Factory Model Overview
ADO.NET 2.0 introduced new base classes in the System.Data.Common namespace. The base classes are abstract, which means that they can't be directly instantiated. They include DbConnection, DbCommand, and DbDataAdapter and are shared by the .NET Framework data providers, such as System.Data.SqlClient and System.Data.OleDb. The addition of base classes simplifies adding functionality to the .NET Framework data providers without having to create new interfaces.
ADO.NET 2.0 also introduced abstract base classes, which enable a developer to write generic data access code that does not depend on a specific data provider.
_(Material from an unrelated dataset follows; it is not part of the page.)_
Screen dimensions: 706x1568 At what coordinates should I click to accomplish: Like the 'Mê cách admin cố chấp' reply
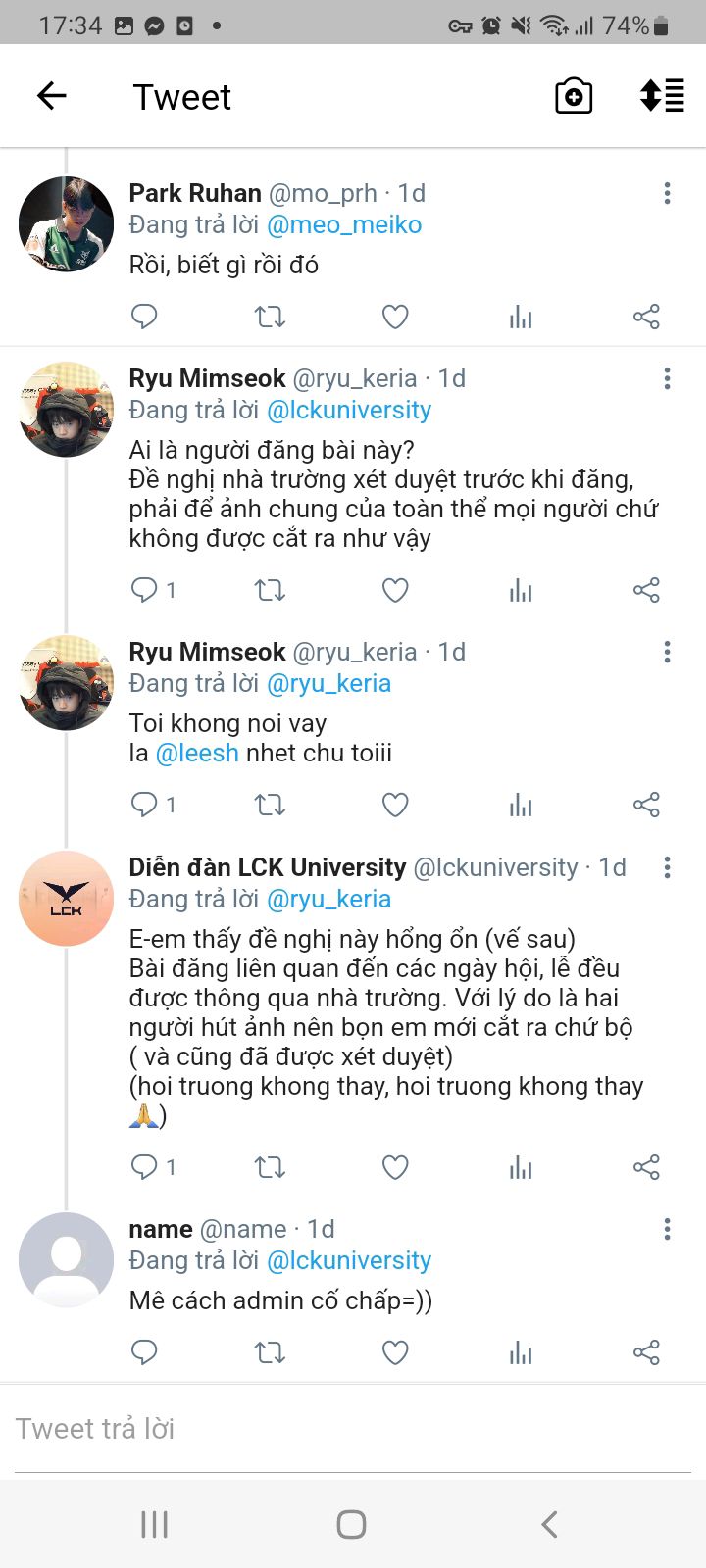(x=395, y=1352)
The programming model for writing provider-independent code is based on the use of the "factory" design pattern, which uses a single API to access databases across multiple providers. This pattern is aptly named, as it calls for the use of a specialized object solely to create other objects, much like a real-world factory. For a more detailed description of the factory design pattern, see "Writing Generic Data Access Code in ASP.NET 2.0 and ADO.NET 2.0" and "Generic Coding with the ADO.NET 2.0 Base Classes and Factories" http://msdn.microsoft.com/library/default.asp?url=/library/en-us/dnvs05/html/vsgenerics.asp on MSDN.
Starting with ADO.NET 2.0, the DbProviderFactories class provides static (or Shared in Visual Basic) methods for creating a DbProviderFactory instance. The instance then returns a correct strongly typed object based on provider information and the connection string supplied at run time.